Rompere con “Nevermind”. Questo è il chiodo fisso, la missione, di Cobain & Co nel post 1991. Lo fanno rabbiosamente con “Incesticide” (1992), raccolta che rispolvera la matrice punk della band, e lo ribadiscono, non senza rassegnata autoironia, in questo “In Utero” (1993). Autoironia che avrebbe assunto connotati macabri (e col senno di poi profetici) se la produzione avesse accettato il titolo originariamente proposto, ovvero “I Hate Myself And I Want To Die”...
La missione, a mio avviso, è assolutamente compiuta. Diverso, distante da Nevermind. Il sound è assolutamente più genuino, volutamente sporco. Grande merito in questo va alla band, capace di resistere alle pressioni dei manager ,che avversarono la prima realizzazione e costrinsero Cobain e Novoselic a rivedere l’intero album e addirittura la copertina (i feti disegnati da Cobain furono relegati al retro per vendere l’album in alcune catene di supermarket). I contenuti dei testi, che in “Nevermind” guardano molto alla società e al costume, sono ricchi di riferimenti autobiografici e intimistici. “Teenage angst has paid off well, now I’m bored and old" (la rabbia giovanile ha pagato bene, ora sono stanco e vecchio) è la primissima amara battuta dell’album (da “Serve The Servants”). La stessa “Pennyroyal Tea” è molto di più di quello che potrebbe sembrare. Non si parla solo di tè alla menta, vi si trova un gioco di parole degno di Cobain: da “Royal tea” a “Royalty”, inteso come percentuale sugli incassi o, ancora più chiaramente nel ritornello, “Anemic royalty”, anemica regalità.
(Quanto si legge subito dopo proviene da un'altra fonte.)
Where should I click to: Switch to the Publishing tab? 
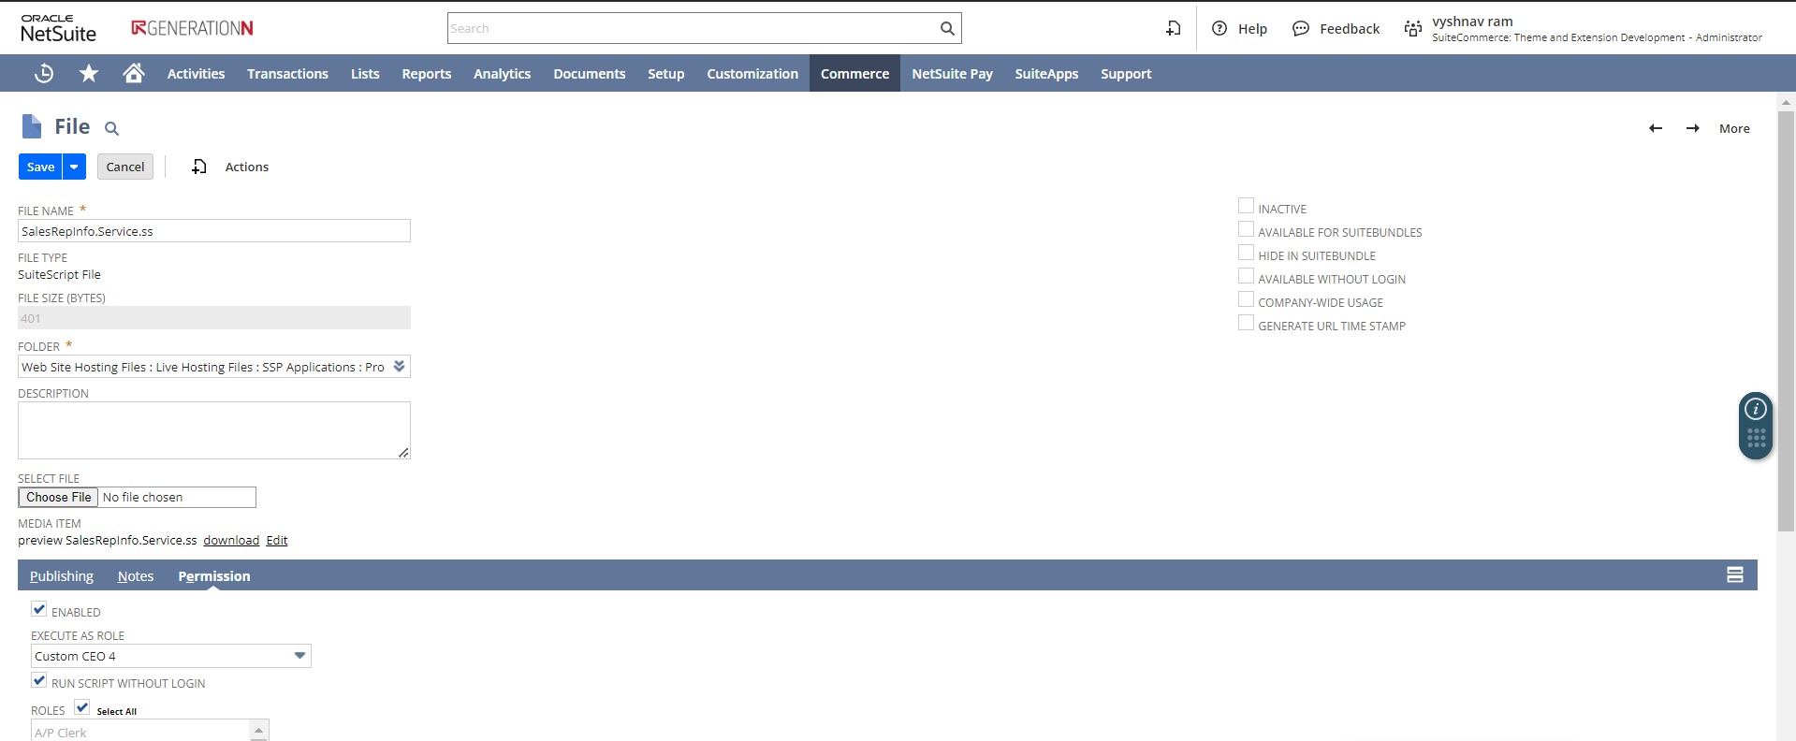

Il tema della commercializzazione della musica è presente, anche se poco evidente, nella bonus track, “Gallons Of Rubbing Alcohol Flow Through The Strip”, presentata in una nota in copertina come “un pezzo di incentivazione all’acquisto dell’album a favore del dollaro americano svalutato”. Una sottilissima ironia che nasconde il disagio di una band passata nel giro di due anni dai club di Seattle alla ribalta mondiale (e quindi alla commercializzazione) e soprattutto il disagio di un ragazzo divenuto suo malgrado icona generazionale.
Nel cuore dei fan questo album rimane alla memoria per pezzi quali “Heart-Shaped Box”, che racconta del dono (la scatola a forma di cuore piena di oggetti improbabili) col quale Courtney Love conquistò Cobain, le già citate “Serve The Servants” e “Pennyroyal Tea”, la contestatissima e incompresa “Rape Me” (Stuprami) che scatenò le ire femministe (ma per chi conosce il sottile sarcasmo di Cobain è facile intuire la provocazione lanciata dal brano), la nichilista “Dumb”, manifesto dell’alienazione, e la leggera “All Apologies”.
A mio giudizio un album ingiustamente sottovalutato, per alcuni tratti superiore a “Nevermind”. Da riscoprire.